La nave, che dal 18 aprile veniva presentata come l’unica soluzione percorribile, è affondata ufficialmente: «i tecnici» non ne hanno sottoscritto la difesa a oltranza e si sono interrotte le interlocuzioni sia con la Protezione Civile che con la Capitaneria di Porto che reclamavano ulteriori elementi di dettaglio. Perché questo poco repentino cambio di rotta? Fedriga e l’assessore Riccardi dicono che i positivi al covid nelle case di riposo di Trieste non sarebbero più i 300 preventivati ma 166 e, quindi, una nave sarebbe oggi uno spreco: il contagio sta diminuendo, la situazione non è più emergenziale.

Ieri mattina si è riunita la Commissione Salute del Consiglio regionale con l’audizione di vertici e dirigenti dell’Azienda sanitaria. Cantato il de profundis per la nave-covid, non appare però ancora definito un piano B: i positivi saranno trasferiti in un paio di rsa e in nuovi spazi di un ospedale triestino?

Forse. L’unica certezza, ne consegue, è che i tempi non sono ancora prevedibili. Capire cosa intanto succede dentro le case di riposo non è facile: dal 4 marzo sono chiusi tutti gli accessi «esterni» e anche i parenti si devono fidare di notizie frammentarie. Qualche esempio risulta però emblematico: il Comune di Trieste gestisce in proprio diverse case di riposo, fiore all’occhiello della città per molti decenni, poi investite anch’esse dal taglio drastico dei finanziamenti con la conseguente esternalizzazione di tutti i servizi.

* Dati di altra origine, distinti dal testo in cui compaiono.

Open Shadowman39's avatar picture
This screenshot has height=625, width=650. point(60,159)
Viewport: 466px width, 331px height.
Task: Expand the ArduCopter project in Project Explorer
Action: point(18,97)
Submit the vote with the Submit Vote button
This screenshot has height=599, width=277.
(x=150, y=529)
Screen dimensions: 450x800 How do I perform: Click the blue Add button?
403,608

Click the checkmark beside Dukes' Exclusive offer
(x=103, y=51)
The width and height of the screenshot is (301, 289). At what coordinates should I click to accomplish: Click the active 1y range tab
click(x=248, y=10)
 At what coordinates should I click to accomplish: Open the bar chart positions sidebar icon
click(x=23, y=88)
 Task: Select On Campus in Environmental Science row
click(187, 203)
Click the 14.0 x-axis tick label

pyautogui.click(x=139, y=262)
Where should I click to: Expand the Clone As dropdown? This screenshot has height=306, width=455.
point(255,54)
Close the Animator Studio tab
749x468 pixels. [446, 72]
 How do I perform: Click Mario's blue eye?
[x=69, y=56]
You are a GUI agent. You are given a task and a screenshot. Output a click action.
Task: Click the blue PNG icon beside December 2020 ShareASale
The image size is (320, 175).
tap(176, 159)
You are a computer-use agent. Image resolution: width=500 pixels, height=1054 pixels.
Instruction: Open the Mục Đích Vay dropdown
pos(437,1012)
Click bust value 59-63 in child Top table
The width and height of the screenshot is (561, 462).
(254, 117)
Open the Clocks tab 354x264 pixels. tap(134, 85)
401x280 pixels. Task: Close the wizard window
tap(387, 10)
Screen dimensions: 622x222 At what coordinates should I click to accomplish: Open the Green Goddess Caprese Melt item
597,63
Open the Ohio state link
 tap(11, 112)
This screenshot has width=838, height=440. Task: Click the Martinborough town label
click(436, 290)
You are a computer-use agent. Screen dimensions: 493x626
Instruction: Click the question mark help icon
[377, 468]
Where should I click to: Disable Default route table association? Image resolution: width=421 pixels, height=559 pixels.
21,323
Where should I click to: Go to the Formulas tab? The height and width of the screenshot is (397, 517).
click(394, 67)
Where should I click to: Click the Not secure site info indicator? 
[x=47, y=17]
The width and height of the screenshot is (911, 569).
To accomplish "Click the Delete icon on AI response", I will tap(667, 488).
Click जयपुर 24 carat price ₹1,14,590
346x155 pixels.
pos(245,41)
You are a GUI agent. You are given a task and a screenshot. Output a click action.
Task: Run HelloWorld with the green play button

Tra l’una e l’altra vengono fatti ruotare giovanissimi infermieri e operatori, perlopiù meridionali o dell’Est Europa, ma il problema non è il personale, che fa quel che deve e generalmente al meglio, anche se le presenze a marzo erano crollate verticalmente. Si è cercato in qualche modo di sanificare gli ambienti e di garantire ospiti e operatori anche se i dispositivi di protezione individuale sono stati drammaticamente scarsi almeno per tutto marzo.

Bene ma non benissimo perché tutti gli anziani, causa pandemia, sono stati chiusi nelle loro stanze e, soprattutto, perché questa situazione dura da più di due mesi. Forse così si è limitato il contagio ma il prezzo che stanno pagando gli anziani è altissimo: sono chiusi nelle loro stanze, un letto un armadio un tavolino lo spazio risicato per la sedia a rotelle, da più di due mesi.

Off limits tutti gli spazi comuni, nessuna occasione per muovere le gambe (chi può) né per vedere qualcosa di diverso dalle pareti bianche della propria prigione. Non stupisce se qualcuno non vuole più alzarsi dal letto, non vuole mangiare, fissa la finestra con le lacrime agli occhi o fa esplodere la rabbia.

Perché tempi così lunghi? Perché ancora non si ha certezza di quanti siano eventualmente positivi. Nonostante il Comune avesse fatto sapere ai parenti, da subito, che «si stavano facendo i tamponi» (e il Piccolo riportava la notizia, il 9 marzo, che i tamponi erano stati fatti a tappeto a tutti, operatori e ospiti) adesso sembra assodato che i primi tamponi sono stati fatti in tempi molto più distanziati, magari solo a chi presentava sintomi particolari, a molti solo dopo il 24 aprile e che tutti aspettano, comunque, il secondo giro perché, come si sa, un solo tampone non basta e, quindi, l’isolamento personale resta obbligato.

Non c’è motivo per pensare che nelle case di riposo private la situazione sia molto diversa: la stessa Azienda sanitaria ha dichiarato ieri in Commissione che 500 anziani non sono ancora stati sottoposti nemmeno al primo tampone.

Dimenticando la nave e accettando l’ipotesi che debbano essere trasferiti 166 anziani e non più 300, resta un bel po’ di amaro: i tempi e i modi ancora imprevedibili per una soluzione decente quando già tanto, troppo tempo è passato. Il rischio è che, se non si muore di covid, si muoia di malinconia. Il piano B dovrà dare risposte anche a questo. In fretta, magari.